Has a really good message about what family means. A lot of love in this book. It read a bit like a (longer) short story - not a lot of action, but plenty of character change.

Shally Clark

Copyright: 1998Number of pages: 138Summary:Marley lives an ordinary life in Heaven, OH with two parents who love her, a little brother she gets along with best friends she spends a lot of time with and other neighbors and family that she loves. She also has an uncle Jack who she has not seen since right after her birth. She feels likes everything in her life is great until she finds out news that flips her world upside down. This book is about how Marley, has to find stability in the midst of confusion and decide as a 14-year-old, how she is going to live the rest of her life.My reaction to the book:I thought is was a good book. Because of its length it couldn't be as developed as I usually like in books. The story was heart warming but not something I would need to read again. It did teach great valuable lessons about family, personal strength and love.

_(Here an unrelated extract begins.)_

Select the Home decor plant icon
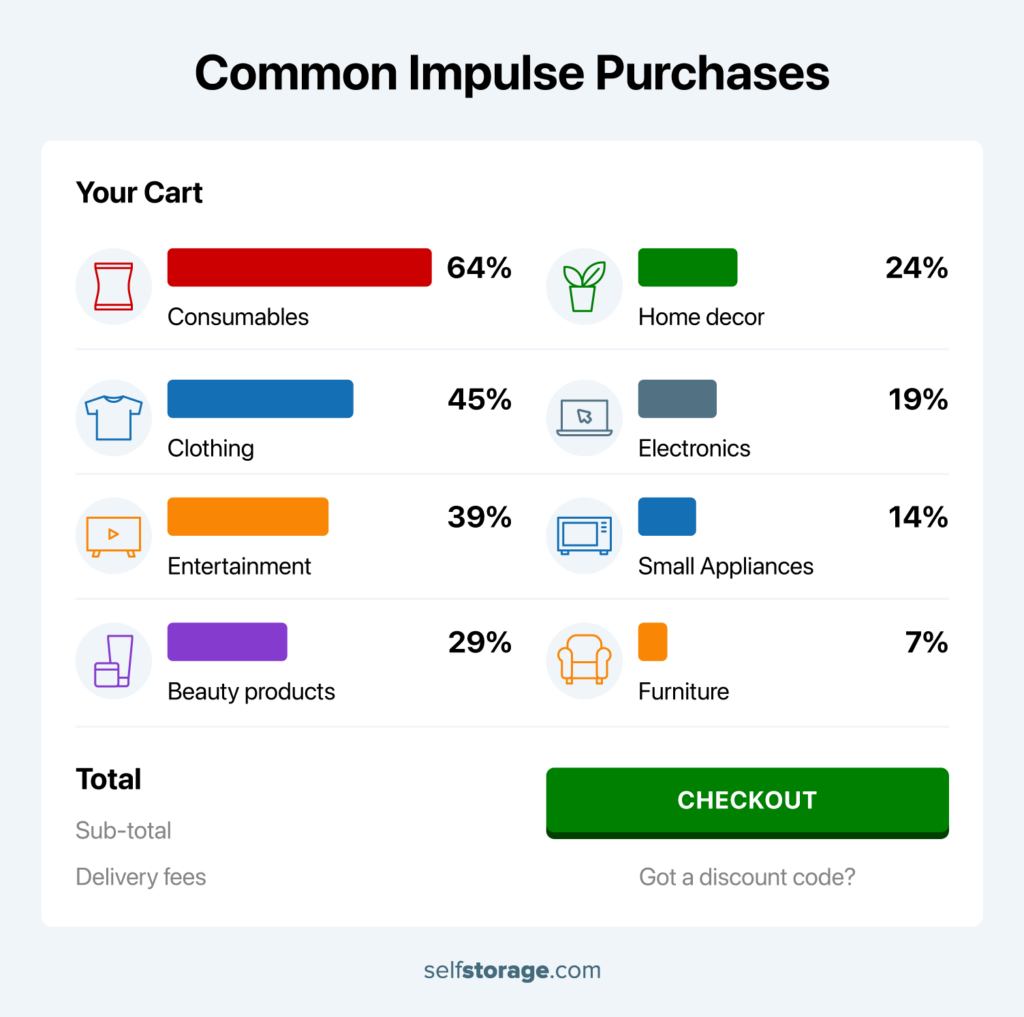The height and width of the screenshot is (1017, 1024). (x=584, y=286)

This was such a sensitive and delicate little novel that I checked several times to see if I was actually reading one of Jacqueline Woodson's best.Fourteen-year-old Marley lives an almost idyllic existence in the little town of Heaven. Her parents love her, she gets along with her brother (mostly), and she's built a family of friends of all ages who watch out for her. Plus, there are the letters from Uncle Jack, who she's never met, but who writes her regularly and tells her about his life on the road and his dog named Boy. When Marley learns that everything about her family isn't the way it seems, it forces her to re-examine life and her place in it.This is a novel that, despite its brevity, does not go for easy answers or one-dimensional characters. Everyone has a depth to them. Marley's voice feels authentic; while she is clearly intelligent and sensitive, she is also fourteen and confused, and it comes through beautifully. I loved this book.


Marley has lived in Heaven, Ohio since she was two years old. She has Momma and Pops and her brother, and her friends Bobby and Shoogy, and her Uncle Jack who writes her letters from all over the country. But when she learns that Momma and Pops are actually her aunt and uncle, and the Uncle Jack that she has been writing to and receiving letters from for 10 years is actually her father, she has to take a look at her life and decide if this new information really changes things.This was a happy, read-in-an-hour-on-a-Sunday-afternoon kind of book. It was thoughtful, and I was intrigued by the character Shoogy, as well as Bobby and his daughter Feather. It wasn't plot-driven, but character driven, but I left with a generally peaceful feeling. Not particularly thought-provoking, but maybe it would have more meaning to me if I'd been adopted and not known it for most of my life.